Ad ogni modo, alla luce della pronuncia in parola, nelle controversie vertenti nelle materie elencate dal richiamato comma 1-bis, in caso di mancato esperimento del procedimento di mediazione, l’opponente sarà esposto al rischio di vedersi dichiarare l’improcedibilità della propria opposizione, con il conseguente consolidamento degli effetti del decreto ingiuntivo.

6.5.5. Orientamenti di merito successivi

In senso conforme alla Suprema Corte si è affermato che l’onere di attivare la procedura di mediazione, sanzionato a pena di improcedibilità (art. 5, comma 1-bis, d.lgs. 28/2010), deve gravare sulla parte processuale che, con la propria iniziativa, ha provocato l’instaurazione del processo assoggettato alle regole del rito ordinario di cognizione: nel procedimento monitorio, tale parte si identifica nel debitore opponente. Tale tesi: è coerente con le finalità deflattive sottese alla normativa sulla mediazione (si incoraggia la desistenza dell’opponente e l’abbandono della lite eventualmente promossa, portando fuori dalla sede processuale controversie, altrimenti assoggettate alla disciplina del rito ordinario di cognizione); ha il pregio di evitare le illogiche conseguenze dell’impostazione avversaria che, nell’affermare l’improcedibilità della domanda monitoria e la necessaria revoca del decreto ingiuntivo, produce come effetto quello di cancellare attività procedurali che il creditore opposto si troverà a dovere riproporre, con ulteriori dispendio di tempo e di risorse pubbliche; disincentiva, in funzione deterrente, la prosecuzione di opposizioni strumentali e dilatorie (Trib. Vasto, 30.5.2016). In senso conforme alla Cassazione si segnalano, tra le altre, anche Trib. Cosenza, 5.5.2016, Trib. Monza, 21.1.2016, n. 156.
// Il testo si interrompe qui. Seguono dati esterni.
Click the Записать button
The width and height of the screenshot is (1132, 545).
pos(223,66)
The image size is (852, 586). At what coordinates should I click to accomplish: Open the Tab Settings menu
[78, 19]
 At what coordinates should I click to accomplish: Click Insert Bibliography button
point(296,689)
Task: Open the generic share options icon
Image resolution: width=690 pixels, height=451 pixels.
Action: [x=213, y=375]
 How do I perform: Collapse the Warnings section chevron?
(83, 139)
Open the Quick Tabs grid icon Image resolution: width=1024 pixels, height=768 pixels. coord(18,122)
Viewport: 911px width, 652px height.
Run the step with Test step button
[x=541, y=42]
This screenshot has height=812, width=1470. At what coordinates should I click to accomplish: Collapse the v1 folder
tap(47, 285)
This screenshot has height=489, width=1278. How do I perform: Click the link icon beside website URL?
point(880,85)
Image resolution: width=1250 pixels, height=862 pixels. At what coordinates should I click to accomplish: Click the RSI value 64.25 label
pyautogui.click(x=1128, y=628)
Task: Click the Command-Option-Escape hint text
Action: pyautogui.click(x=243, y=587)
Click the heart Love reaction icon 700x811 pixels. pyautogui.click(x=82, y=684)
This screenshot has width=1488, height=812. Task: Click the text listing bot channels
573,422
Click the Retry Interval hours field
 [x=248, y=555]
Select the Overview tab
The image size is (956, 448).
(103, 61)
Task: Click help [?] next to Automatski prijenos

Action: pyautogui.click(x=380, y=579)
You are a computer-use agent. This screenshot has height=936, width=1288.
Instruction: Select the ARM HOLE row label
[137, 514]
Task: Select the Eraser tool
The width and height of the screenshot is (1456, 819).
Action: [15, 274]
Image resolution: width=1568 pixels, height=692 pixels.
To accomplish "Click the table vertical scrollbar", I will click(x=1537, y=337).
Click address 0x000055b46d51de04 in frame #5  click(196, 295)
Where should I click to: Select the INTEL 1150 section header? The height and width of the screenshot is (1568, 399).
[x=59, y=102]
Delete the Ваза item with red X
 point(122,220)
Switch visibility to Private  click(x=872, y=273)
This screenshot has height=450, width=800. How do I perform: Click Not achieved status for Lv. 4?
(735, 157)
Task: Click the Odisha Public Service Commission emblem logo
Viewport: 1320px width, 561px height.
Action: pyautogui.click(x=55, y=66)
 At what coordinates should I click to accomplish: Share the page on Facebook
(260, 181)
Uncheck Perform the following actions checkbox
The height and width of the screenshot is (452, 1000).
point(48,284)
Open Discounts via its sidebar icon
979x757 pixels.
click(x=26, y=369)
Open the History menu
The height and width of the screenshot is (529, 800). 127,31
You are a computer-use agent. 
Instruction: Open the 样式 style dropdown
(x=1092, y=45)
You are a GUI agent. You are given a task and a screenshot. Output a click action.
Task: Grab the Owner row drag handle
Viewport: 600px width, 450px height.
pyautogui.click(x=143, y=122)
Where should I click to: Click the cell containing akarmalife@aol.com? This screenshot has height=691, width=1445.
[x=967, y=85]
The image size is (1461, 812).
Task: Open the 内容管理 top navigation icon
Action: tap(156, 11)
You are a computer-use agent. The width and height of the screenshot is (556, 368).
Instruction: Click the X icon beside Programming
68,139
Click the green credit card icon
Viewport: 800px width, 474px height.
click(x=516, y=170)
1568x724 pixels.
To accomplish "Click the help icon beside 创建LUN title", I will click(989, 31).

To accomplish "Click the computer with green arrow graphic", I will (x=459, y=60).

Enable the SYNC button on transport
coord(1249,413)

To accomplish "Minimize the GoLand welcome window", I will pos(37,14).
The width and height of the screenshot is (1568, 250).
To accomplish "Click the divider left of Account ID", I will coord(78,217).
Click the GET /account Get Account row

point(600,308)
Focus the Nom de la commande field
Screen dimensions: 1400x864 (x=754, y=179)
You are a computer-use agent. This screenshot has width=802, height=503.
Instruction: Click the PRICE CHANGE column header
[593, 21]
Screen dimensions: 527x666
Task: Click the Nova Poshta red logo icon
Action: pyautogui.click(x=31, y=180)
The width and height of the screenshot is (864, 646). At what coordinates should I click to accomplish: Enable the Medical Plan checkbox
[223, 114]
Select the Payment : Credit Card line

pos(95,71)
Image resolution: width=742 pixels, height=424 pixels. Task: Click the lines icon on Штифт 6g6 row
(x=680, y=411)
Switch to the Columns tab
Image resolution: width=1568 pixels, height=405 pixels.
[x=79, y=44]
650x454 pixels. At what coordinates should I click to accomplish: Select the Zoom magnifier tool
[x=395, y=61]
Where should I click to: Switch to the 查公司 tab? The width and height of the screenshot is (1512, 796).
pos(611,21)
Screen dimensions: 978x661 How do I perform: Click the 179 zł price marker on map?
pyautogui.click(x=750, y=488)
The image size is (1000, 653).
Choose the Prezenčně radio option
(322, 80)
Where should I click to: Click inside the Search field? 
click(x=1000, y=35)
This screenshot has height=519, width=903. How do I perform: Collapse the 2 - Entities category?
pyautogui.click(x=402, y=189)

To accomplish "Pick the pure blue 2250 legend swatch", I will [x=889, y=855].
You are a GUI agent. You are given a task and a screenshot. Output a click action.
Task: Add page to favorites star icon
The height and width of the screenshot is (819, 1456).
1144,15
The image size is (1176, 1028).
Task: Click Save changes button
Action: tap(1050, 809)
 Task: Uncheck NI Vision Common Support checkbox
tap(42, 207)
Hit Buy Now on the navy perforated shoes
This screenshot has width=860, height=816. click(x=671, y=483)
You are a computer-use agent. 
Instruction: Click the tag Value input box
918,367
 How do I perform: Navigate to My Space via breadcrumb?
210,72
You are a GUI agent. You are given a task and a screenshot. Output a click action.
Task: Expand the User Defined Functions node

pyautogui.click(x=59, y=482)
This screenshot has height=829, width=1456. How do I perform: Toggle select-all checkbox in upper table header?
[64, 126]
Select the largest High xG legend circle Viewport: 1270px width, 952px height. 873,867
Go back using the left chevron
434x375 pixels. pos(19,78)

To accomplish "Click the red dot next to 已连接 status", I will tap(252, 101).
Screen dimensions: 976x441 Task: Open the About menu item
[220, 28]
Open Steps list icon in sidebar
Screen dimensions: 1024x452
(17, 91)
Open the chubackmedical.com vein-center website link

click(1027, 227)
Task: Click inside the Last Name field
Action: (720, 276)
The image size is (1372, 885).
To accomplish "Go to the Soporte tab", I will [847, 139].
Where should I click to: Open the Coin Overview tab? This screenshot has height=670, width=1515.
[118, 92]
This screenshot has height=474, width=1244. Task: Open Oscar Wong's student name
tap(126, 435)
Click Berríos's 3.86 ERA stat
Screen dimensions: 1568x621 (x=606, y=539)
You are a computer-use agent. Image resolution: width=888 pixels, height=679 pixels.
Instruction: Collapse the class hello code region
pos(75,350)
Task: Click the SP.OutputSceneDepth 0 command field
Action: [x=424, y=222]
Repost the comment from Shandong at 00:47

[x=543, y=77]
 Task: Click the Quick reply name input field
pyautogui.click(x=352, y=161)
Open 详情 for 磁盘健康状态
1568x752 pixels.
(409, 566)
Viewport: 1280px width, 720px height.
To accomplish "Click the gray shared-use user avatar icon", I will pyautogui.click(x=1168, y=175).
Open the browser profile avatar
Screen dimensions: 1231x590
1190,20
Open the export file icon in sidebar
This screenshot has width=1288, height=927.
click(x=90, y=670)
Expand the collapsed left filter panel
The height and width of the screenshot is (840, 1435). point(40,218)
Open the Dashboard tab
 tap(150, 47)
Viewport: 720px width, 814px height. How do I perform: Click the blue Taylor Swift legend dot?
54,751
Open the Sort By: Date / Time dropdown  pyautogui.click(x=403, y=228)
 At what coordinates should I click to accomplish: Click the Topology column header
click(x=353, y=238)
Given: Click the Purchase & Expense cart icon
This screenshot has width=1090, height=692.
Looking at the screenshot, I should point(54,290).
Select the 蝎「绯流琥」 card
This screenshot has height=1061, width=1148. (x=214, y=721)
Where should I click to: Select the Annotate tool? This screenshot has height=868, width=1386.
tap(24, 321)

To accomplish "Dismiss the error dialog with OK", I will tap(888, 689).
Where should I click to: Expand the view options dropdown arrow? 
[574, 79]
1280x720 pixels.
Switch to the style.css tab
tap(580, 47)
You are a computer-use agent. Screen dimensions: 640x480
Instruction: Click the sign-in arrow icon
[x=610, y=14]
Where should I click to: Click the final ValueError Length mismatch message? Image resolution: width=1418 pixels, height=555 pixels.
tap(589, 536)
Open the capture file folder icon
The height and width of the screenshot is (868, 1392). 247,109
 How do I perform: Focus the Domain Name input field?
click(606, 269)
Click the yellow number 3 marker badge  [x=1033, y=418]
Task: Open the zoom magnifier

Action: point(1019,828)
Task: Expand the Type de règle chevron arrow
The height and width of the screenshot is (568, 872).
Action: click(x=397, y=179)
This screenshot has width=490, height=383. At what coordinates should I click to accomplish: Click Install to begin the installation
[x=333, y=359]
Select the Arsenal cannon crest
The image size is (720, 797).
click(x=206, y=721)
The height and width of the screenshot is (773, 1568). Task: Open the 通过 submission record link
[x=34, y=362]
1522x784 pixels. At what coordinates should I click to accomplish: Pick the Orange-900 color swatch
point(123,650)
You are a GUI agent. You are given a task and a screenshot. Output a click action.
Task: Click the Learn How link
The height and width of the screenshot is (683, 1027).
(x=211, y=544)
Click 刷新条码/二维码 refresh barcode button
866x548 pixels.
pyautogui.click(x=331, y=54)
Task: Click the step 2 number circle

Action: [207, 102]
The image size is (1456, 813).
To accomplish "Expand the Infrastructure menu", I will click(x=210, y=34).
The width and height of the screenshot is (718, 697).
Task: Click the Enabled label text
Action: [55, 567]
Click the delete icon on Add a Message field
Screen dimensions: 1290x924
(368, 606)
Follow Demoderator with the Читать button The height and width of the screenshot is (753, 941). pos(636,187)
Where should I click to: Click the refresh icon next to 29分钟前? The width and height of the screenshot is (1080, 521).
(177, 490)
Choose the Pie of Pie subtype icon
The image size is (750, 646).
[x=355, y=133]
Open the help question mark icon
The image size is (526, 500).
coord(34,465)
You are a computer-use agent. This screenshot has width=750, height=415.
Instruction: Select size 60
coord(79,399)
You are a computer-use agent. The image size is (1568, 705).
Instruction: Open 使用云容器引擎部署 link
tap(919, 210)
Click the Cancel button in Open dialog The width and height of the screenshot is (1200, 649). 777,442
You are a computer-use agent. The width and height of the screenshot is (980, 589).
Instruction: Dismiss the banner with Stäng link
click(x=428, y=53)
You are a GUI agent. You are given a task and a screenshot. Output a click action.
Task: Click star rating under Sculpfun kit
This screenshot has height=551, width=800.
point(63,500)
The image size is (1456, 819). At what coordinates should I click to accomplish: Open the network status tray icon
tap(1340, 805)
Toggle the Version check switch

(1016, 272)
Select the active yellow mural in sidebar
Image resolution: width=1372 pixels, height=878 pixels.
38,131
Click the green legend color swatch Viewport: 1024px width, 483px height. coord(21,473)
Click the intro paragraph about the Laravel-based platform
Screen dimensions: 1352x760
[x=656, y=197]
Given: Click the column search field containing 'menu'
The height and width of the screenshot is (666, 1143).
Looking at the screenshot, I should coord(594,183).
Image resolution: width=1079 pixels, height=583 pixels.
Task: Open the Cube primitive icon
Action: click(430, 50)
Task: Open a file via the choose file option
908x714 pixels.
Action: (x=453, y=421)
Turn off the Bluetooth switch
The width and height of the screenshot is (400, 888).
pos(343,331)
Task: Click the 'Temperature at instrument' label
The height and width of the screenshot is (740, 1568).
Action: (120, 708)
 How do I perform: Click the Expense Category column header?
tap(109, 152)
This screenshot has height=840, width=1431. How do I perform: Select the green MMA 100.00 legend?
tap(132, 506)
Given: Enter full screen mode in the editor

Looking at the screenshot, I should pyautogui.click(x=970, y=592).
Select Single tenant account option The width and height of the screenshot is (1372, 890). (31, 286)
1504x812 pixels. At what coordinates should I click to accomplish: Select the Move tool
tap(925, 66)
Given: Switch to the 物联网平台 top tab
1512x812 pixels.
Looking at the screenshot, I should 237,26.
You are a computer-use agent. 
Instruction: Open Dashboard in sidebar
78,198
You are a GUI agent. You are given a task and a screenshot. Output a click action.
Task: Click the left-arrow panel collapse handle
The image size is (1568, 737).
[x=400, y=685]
Tale orientamento appare oggi maggioritario (cfr. Trib. Verona, 14.2.2019; Trib. Roma, 5.10.2018; Trib. Napoli Nord, 28.6.2018; Trib. Bologna, 1.3.2018; Trib. Firenze, 17.1.2017; Trib. Potenza, 17.1.2018, Trib. Torre Annunziata, 5.12.2017; Trib. Bologna, 19.7.2017; Trib. Termini Imerese, 15.11.2017, Trib. Firenze, 23.11.2016, n. 3902, Trib. Vicenza, 11.1.2017).

 

In senso difforme all’orientamento sostenuto dalla Cassazione si è però affermato che l’onere della mediazione ex art. 5, comma 1-bis, d.lgs. n. 28/2010 incombe sul creditore opposto, atteso che egli riveste la natura di parte attrice e che l’azione cui si riferisce la citata norma è la domanda monitoria, non già l’opposizione al decreto ingiuntivo emesso in accoglimento della stessa (Trib. Busto Arsizio, 3.2.2016, n. 199). Nel senso che nell’ipotesi di opposizione a decreto ingiuntivo l’onere di impulso della mediazione obbligatoria deve essere posto a carico della parte opposta si segnala anche Trib. Firenze, 16.2.2016, Trib. Firenze, 17.1.2016 e Trib. Napoli Nord, 15 dicembre 2017.